▶ _WHAT TO DO_:
Among the entries below, find the lines with "agent" and copy them.

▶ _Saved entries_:
* * * * *
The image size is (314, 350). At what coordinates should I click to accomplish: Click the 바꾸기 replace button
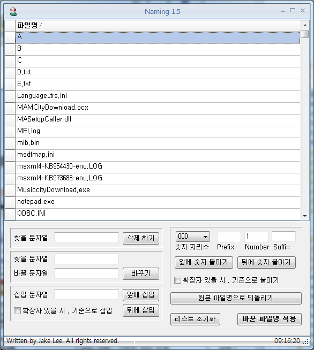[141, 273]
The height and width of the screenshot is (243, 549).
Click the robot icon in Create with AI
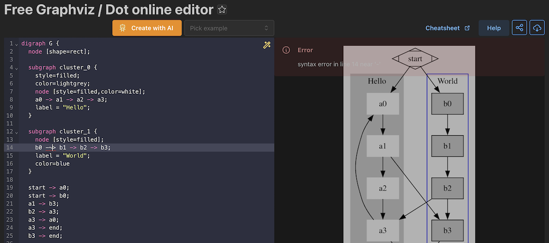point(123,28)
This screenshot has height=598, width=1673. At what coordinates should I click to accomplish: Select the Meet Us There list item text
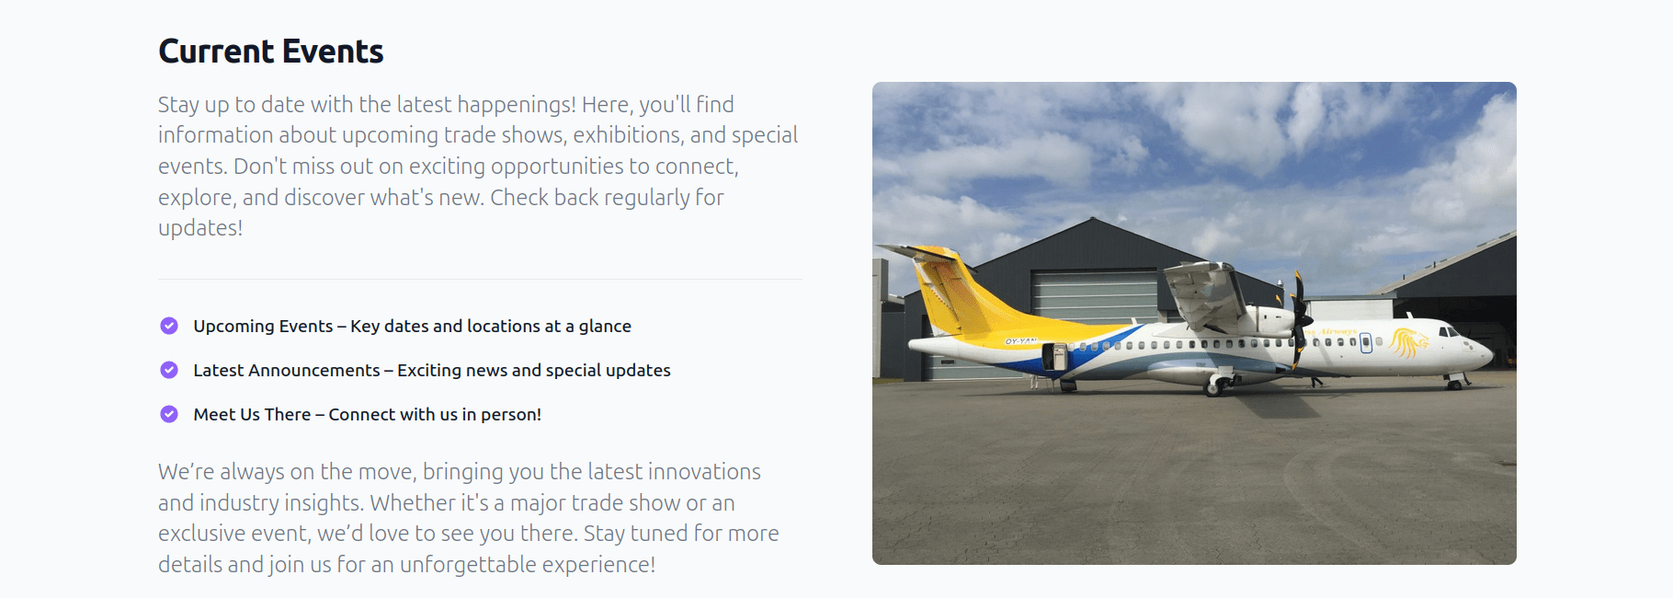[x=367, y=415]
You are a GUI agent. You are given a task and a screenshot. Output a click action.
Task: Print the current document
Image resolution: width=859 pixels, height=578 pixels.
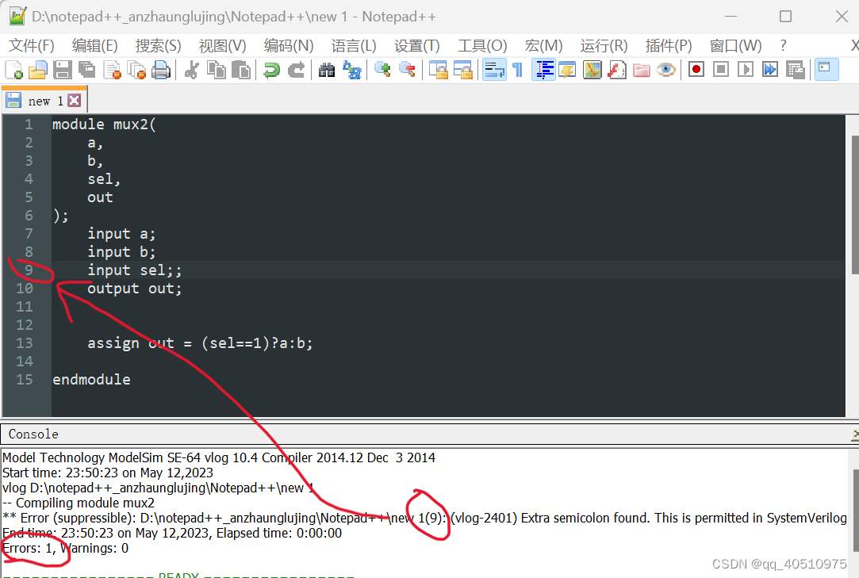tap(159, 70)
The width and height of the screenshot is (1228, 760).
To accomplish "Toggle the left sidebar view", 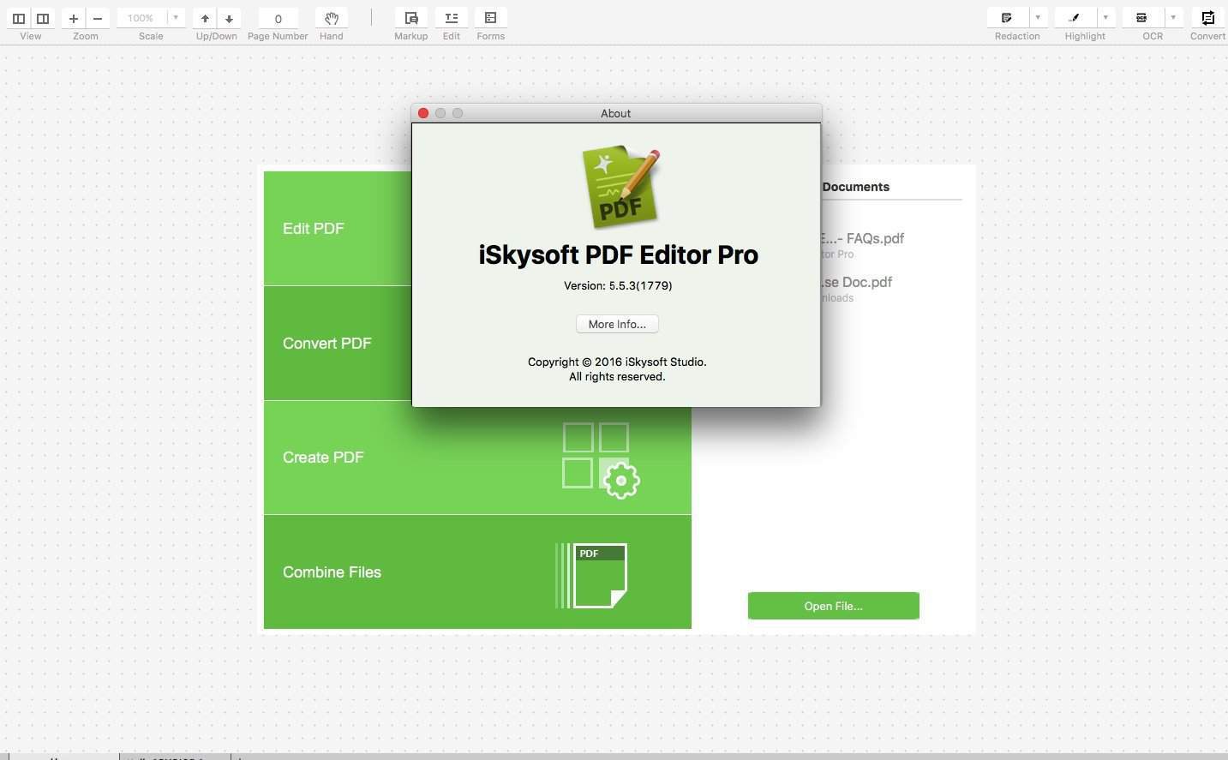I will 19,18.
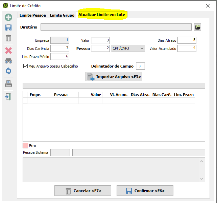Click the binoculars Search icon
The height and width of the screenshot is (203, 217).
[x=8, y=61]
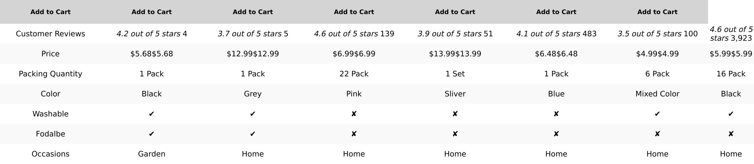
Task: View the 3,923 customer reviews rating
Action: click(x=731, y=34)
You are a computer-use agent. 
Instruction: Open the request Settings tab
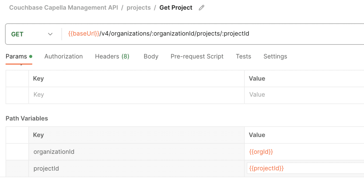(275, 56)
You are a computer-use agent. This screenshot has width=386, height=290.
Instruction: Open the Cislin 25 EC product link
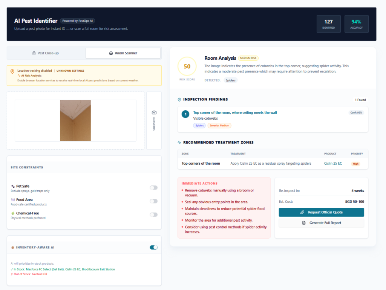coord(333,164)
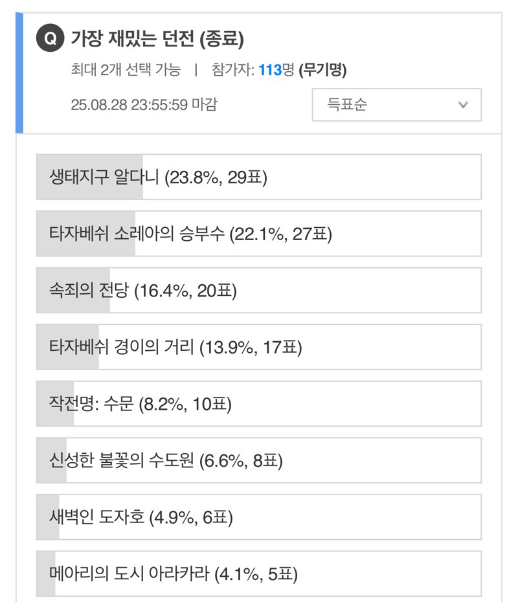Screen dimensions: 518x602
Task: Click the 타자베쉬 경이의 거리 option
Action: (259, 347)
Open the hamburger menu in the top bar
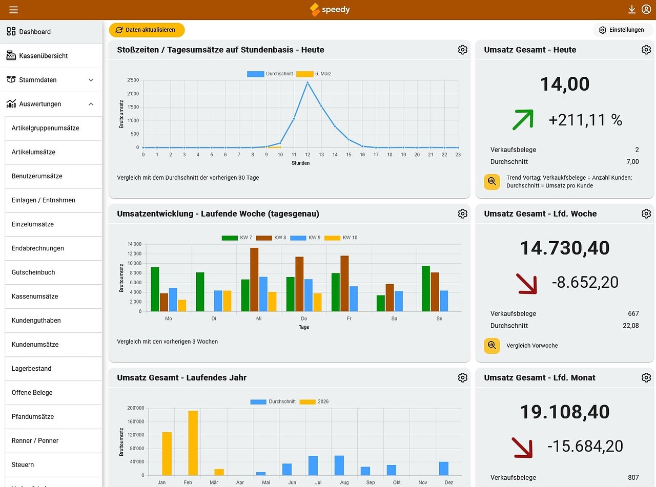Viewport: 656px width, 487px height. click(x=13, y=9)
* * * * *
▶ _ANSWER TO THIS TASK_:
You are a GUI agent. You are given a task and a screenshot. Output a click action.
You are a computer-use agent. 
You are a computer-use agent. This screenshot has width=386, height=290.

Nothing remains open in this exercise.